Phil and Kate, from Brisbane, bought two return tickets to London for 4,800 Australian dollars on a travel website named StudentUniverse.
But as they tried to board the flight they were pulled aside and reprimanded because Phil had booked his wife’s ticket under “Kate,” but the name on her passport reads “Katherine,” Australia’s Nine Network reported.
“It was an administrative error — I think I married Kate in church and not Katherine,” Phil said.
Virgin initially told the aggrieved couple that they could alter the booking for a small administrative fee.
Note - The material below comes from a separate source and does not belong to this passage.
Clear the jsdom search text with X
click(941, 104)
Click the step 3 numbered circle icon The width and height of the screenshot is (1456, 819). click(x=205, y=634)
But with just minutes to take off booking agent StudentUniverse told them they would need to cancel Katherine’s ticket and buy a new one under the correct name at a cost of AU$4,700 (£2,468).
“They didn’t have time — that was their reasoning — to issue a name change on the ticket. But they had time to sell us a new ticket,” Phil told the programme adding he felt exploited by the fee being charged.
Katherine added: “I begged them on the phone: ‘Please, you can’t do that. That’s all our holiday money gone in a flash.’”
A StudentUniverse spokesperson told Business Insider it could only go along with cancellation policies set by airlines.
“In this instance, name changes were not permitted, meaning the only option was to cancel and rebook the ticket. As we were only made aware by the customer of their error within 3 hours of the flight departure, this led to further airline imposed charges which could have been avoided by acting earlier,” they said.